From (3A) and (**) ⇒ c+x⋅ƒ(x)≤ƒ(ƒ(x))≤-ƒ(c)⁄c, for ∀x≤-ƒ(c)⁄c. Both "c" and ƒ(c) are positive ⇒ x⋅ƒ(x)≤-[ƒ(c)⁄c]–c≤0 or x⋅ƒ(x)≤0 for ∀x≤-ƒ(c)⁄c. Because x is negative and (from (*)) ƒ(x) is negative ⇒ x⋅ƒ(x)≥0. So, 0≤x⋅ƒ(x)≤0, for ∀x≤-ƒ(c)⁄c. This is possible only if ƒ(x)=0, for ∀x≤-ƒ(c)⁄c (***).

From (*) and (***) ⇒ 0=ƒ(x)≤x⋅c+ƒ(c)≤0, for ∀x≤-ƒ(c)⁄c, which has sense only if c=0 - contradiction.

+ + + + +

## What you have to do
Reproduce the portion of the proof extract starting with "From (3A) and" and going on through "c=0 - contradiction.", substituting "makes sense" for "has sense". Rely solely on the proof extract above.

## Data excerpt

+ + + + +

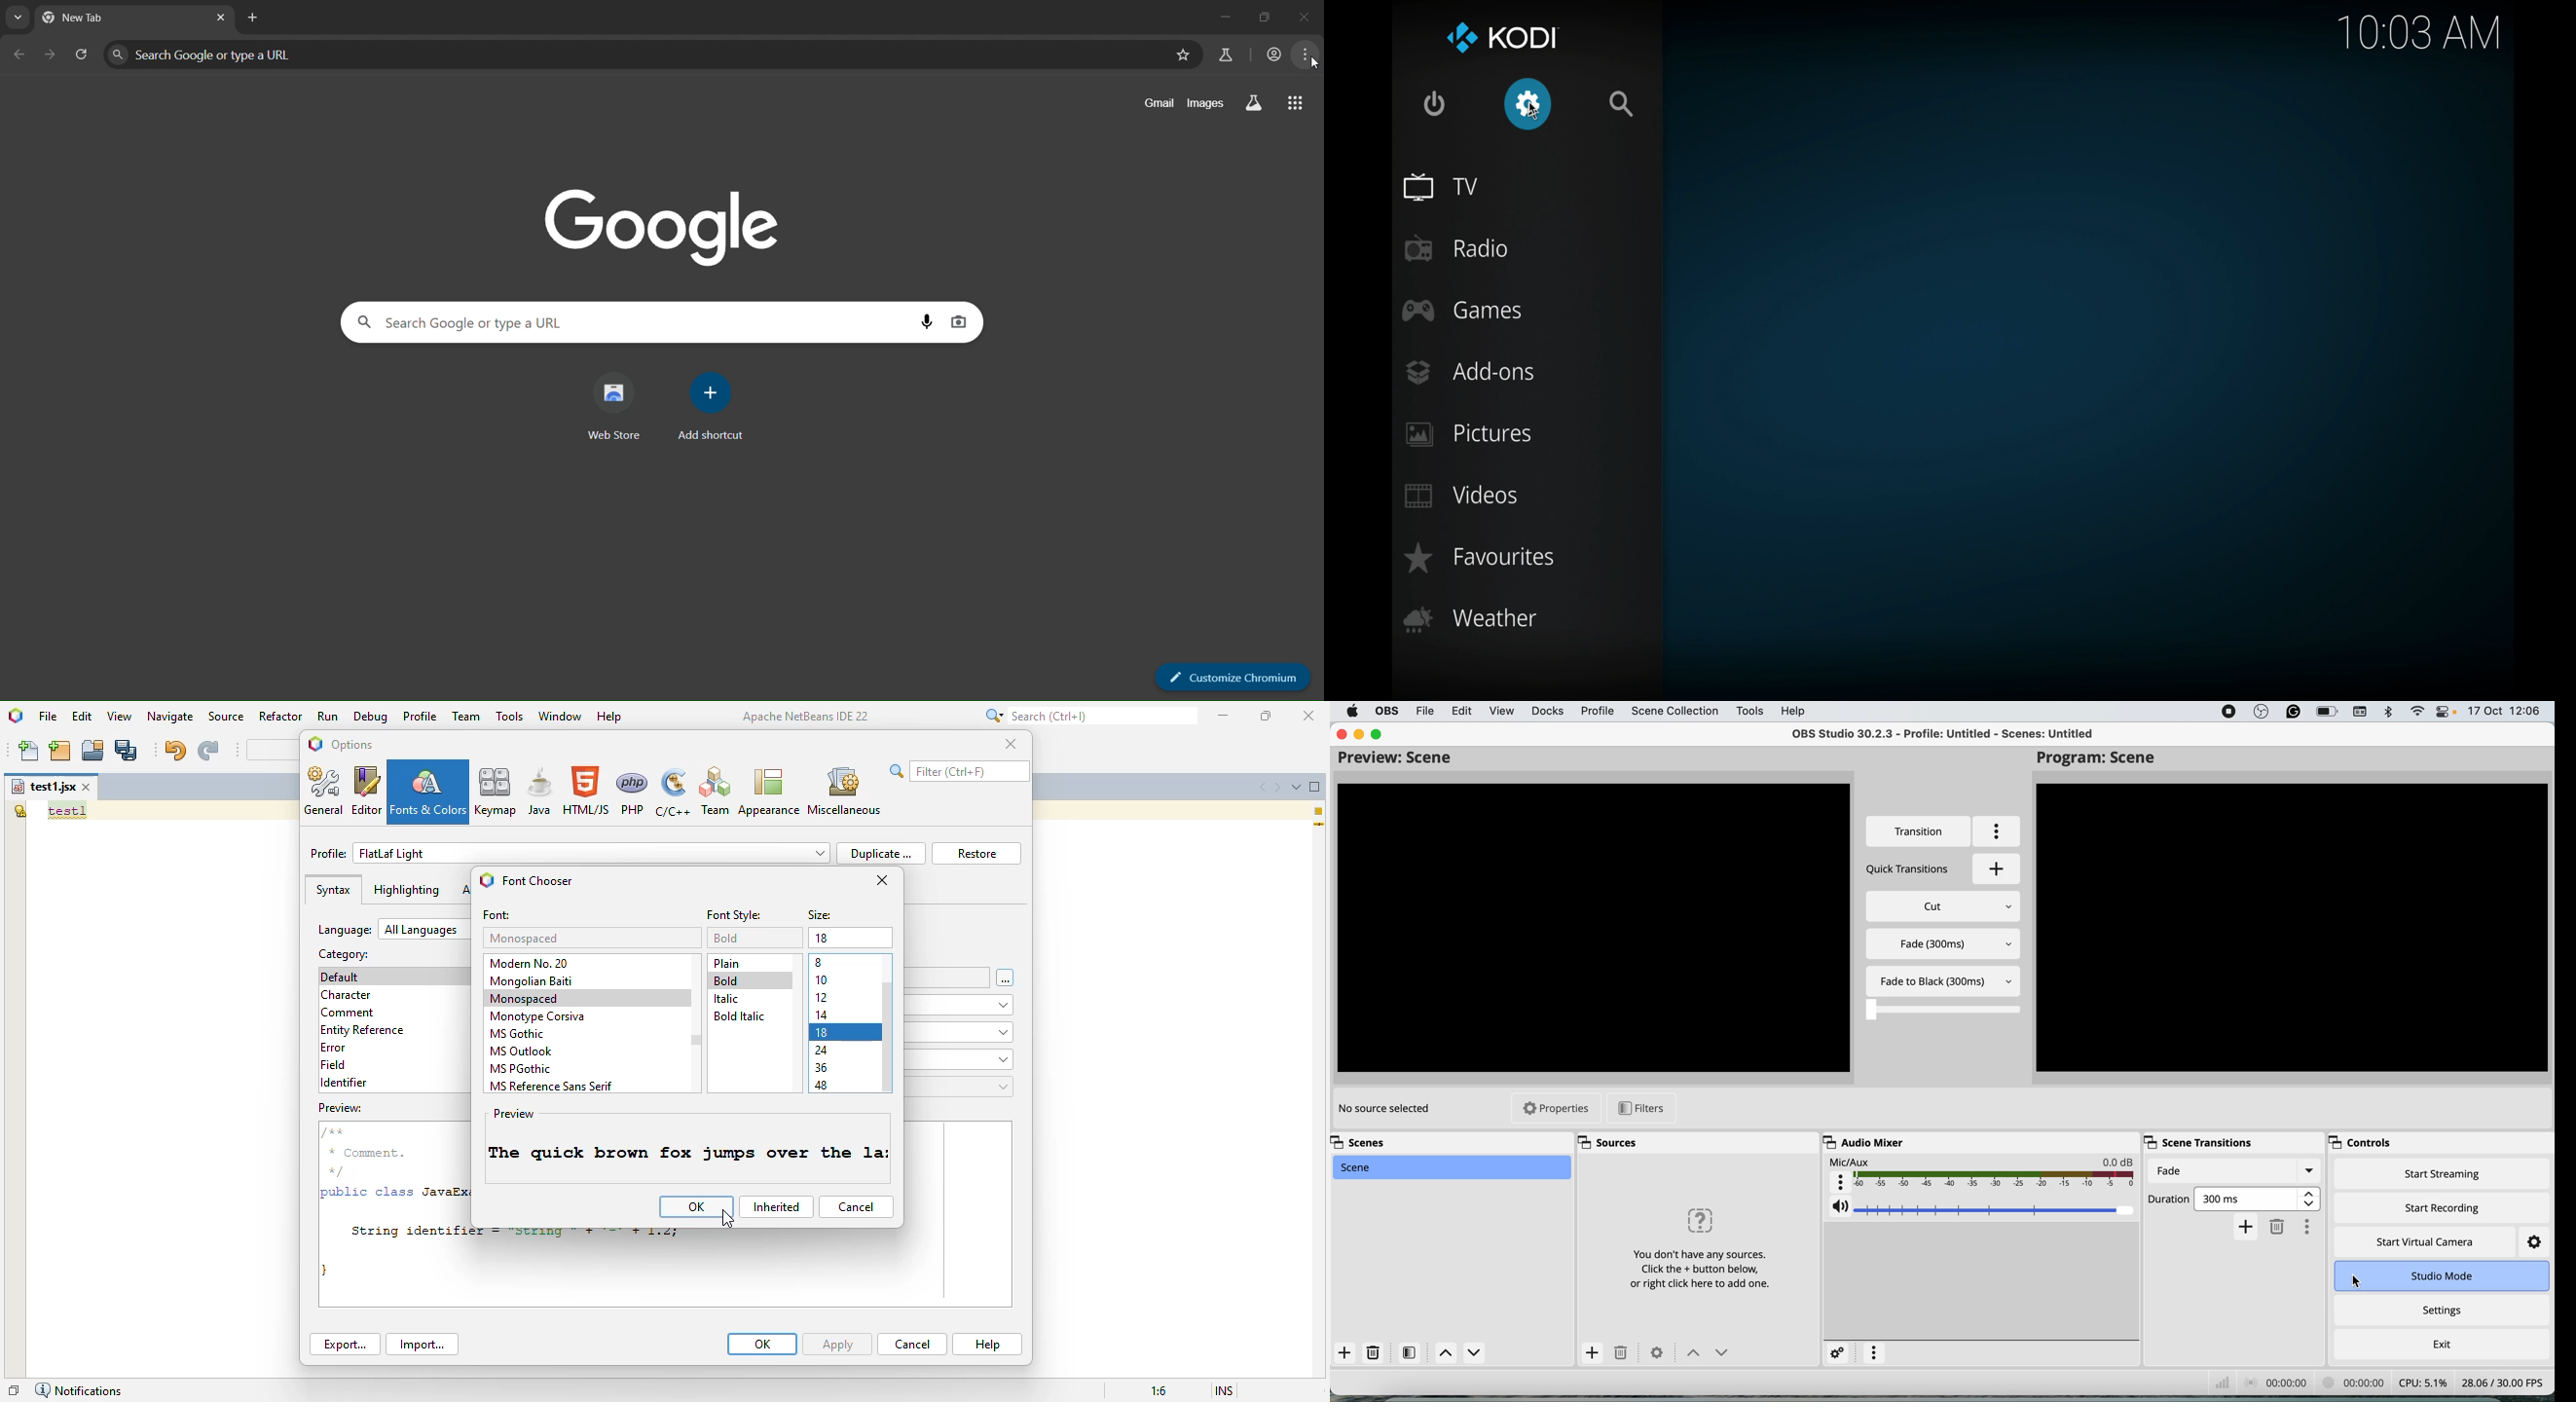  What do you see at coordinates (1187, 57) in the screenshot?
I see `bookmark page` at bounding box center [1187, 57].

+ + + + +

## Exercise response
From (3A) and (**) ⇒ c+x⋅ƒ(x)≤ƒ(ƒ(x))≤-ƒ(c)⁄c, for ∀x≤-ƒ(c)⁄c. Both "c" and ƒ(c) are positive ⇒ x⋅ƒ(x)≤-[ƒ(c)⁄c]–c≤0 or x⋅ƒ(x)≤0 for ∀x≤-ƒ(c)⁄c. Because x is negative and (from (*)) ƒ(x) is negative ⇒ x⋅ƒ(x)≥0. So, 0≤x⋅ƒ(x)≤0, for ∀x≤-ƒ(c)⁄c. This is possible only if ƒ(x)=0, for ∀x≤-ƒ(c)⁄c (***).

From (*) and (***) ⇒ 0=ƒ(x)≤x⋅c+ƒ(c)≤0, for ∀x≤-ƒ(c)⁄c, which makes sense only if c=0 - contradiction.